W.C. Fields: 6 Short Films (1915-1933) is a wonderful collection of shorts showcasing the talents of comedian W.C. Fields. The collection contains the following classic films:
Pool Sharks is approximately 10 minutes long, with the other (sound) shorts being around 20 minutes apiece. Including all six shorts in chronological order on this DVD lets you see the development and refining of W.C. Fields' comedic talent. Some of the gags work, and some of the gags don't -- but, it is always entertaining to watch.
- Pool Sharks (1915): The first motion picture for W.C. Fields. This silent slapstick film is the story of two men battling for the attention of a woman. They decide to settle their dispute in a pool hall, which only makes matters worse.
- The Golf Specialist (1930): Fields pursues the flirtatious wife of a jealous husband in his first sound film. Taking her out on the golf course allows Fields to show off some of his famous gags.
- The Dentist (1932): Fields plays a crabby dentist who, after playing an aggravating round of golf, takes his frustrations out on his patients! Criterion has restored a sexually-suggestive scene that was previously censored.
- The Fatal Glass of Beer (1933): In the frozen Canadian north, a gold prospector and his wife await the return of their son from prison.
- The Pharmacist (1933): Fields plays the title character, a druggist who spends the day alternately being annoyed by his family and desperately attempting to sell items at his struggling drug store.
- The Barber Shop (1933): A barber with questionable ability spins some tall tales, and then becomes involved with a bank-robbing bandit!
Given the age and state of the surviving film elements, Criterion has done an excellent job restoring these films. Not surprisingly, this release blows away the terrible, blurry Madacy version. Obviously, there is significant damage to the source material, so this transfer exhibits nicks, scratches, dirt, and other faults that are to be expected on films this old. However, the shorts are in very good condition overall and this transfer is crisp, with solid contrast and only occasional soft or blurry scenes. There is no graininess or digital artifacts in the transfer. Criterion should be congratulated for doing such a great job with what I'm sure was challenging material.

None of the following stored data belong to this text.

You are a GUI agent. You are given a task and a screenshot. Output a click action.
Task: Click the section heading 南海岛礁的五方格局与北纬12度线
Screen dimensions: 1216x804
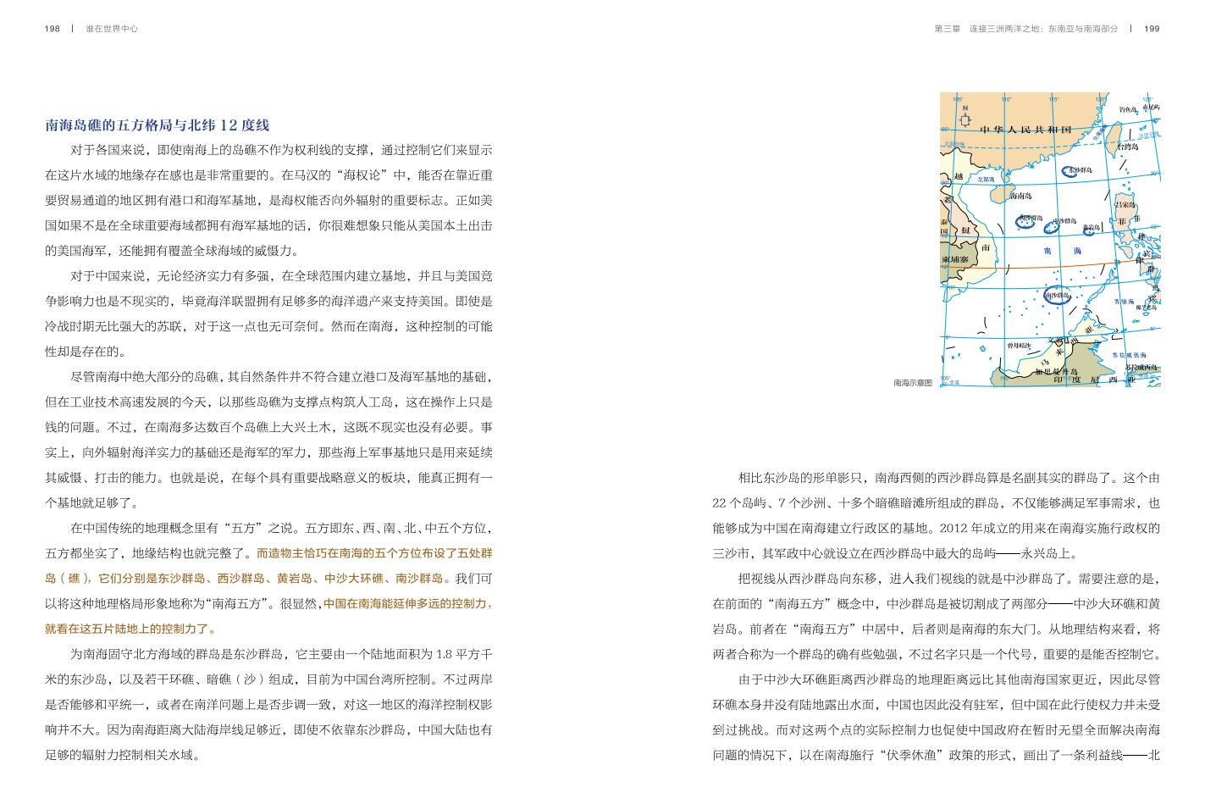[157, 125]
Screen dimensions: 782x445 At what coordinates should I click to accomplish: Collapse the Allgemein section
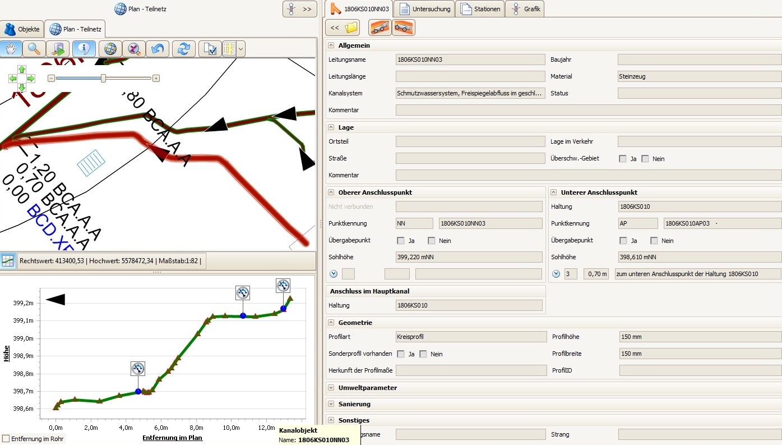331,45
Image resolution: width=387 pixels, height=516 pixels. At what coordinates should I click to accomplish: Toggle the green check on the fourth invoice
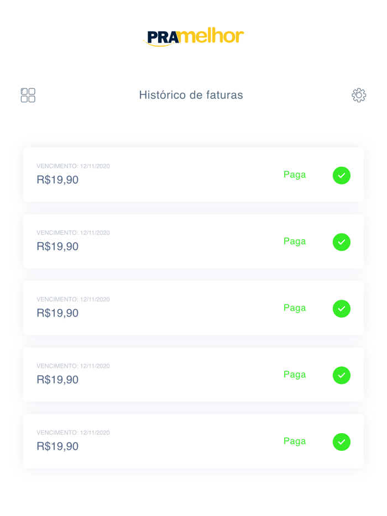(342, 375)
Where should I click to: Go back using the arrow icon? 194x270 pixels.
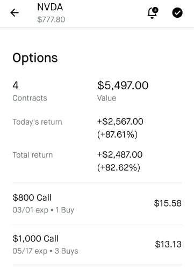15,13
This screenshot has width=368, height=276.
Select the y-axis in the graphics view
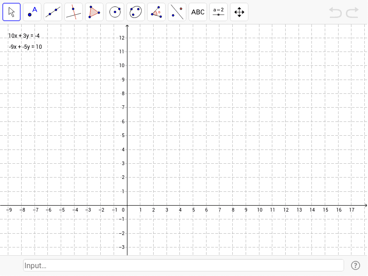[x=127, y=115]
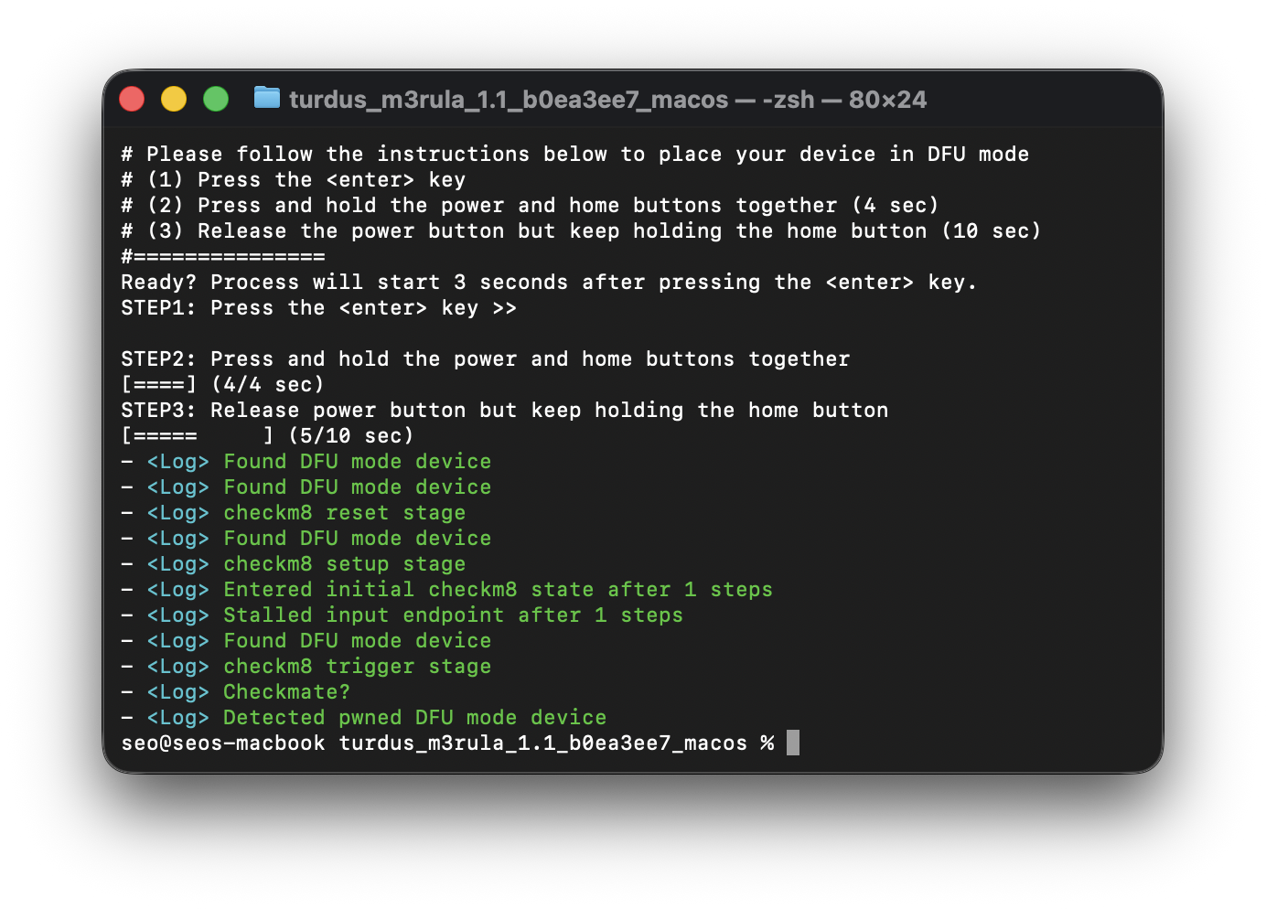The height and width of the screenshot is (909, 1266).
Task: Click the 'Stalled input endpoint' log line
Action: (x=453, y=615)
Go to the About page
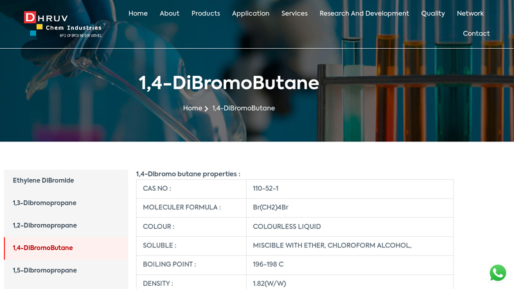Image resolution: width=514 pixels, height=289 pixels. click(170, 13)
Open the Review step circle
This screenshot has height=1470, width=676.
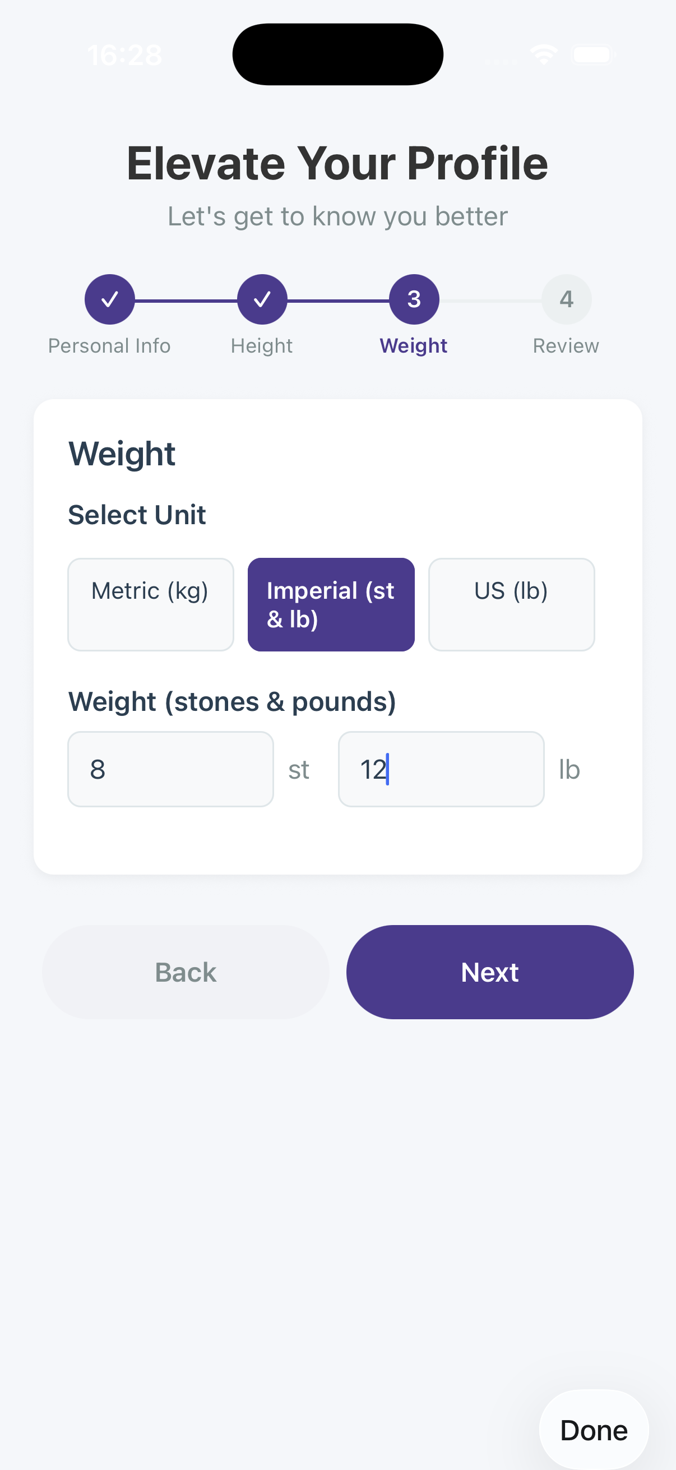pyautogui.click(x=566, y=298)

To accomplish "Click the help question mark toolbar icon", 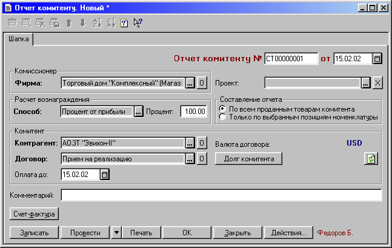I will coord(124,23).
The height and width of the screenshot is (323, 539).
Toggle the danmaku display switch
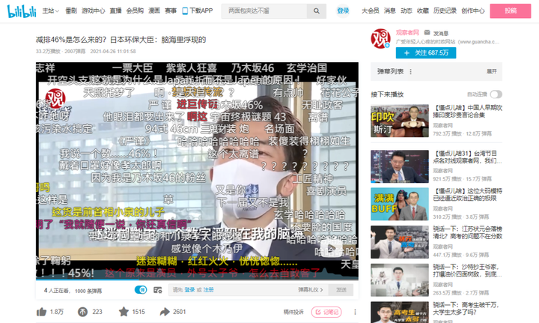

With any films of this vintage, you have to make some allowances for the age and condition of the soundtrack materials, but the results of Criterion's work on this DVD are quite good. There is nearly-constant background hiss and occasional sound dropouts, but dialog is almost always easy to understand (if a bit thin and "tinny" sounding). There is some occasional distortion in background music -- mostly during the opening titles, which sometimes sound like they were recorded underwater. Still, even with these expected caveats, the sound is very good on these films. Most of the "problems" you may notice are due more to the primitive sound recording techniques of the day, and not the fault of the transfer to DVD.
There are no extras on this DVD, aside from English subtitles for the hearing impaired.
The crabby, droll, and sometimes slapstick humor of W.C. Fields is definitely not for everyone's tastes, but this Criterion Collection DVD shows off his talents in a great retrospective. Fields fans are going to want to run out and buy this title immediately and casual viewers would probably enjoy renting this collection.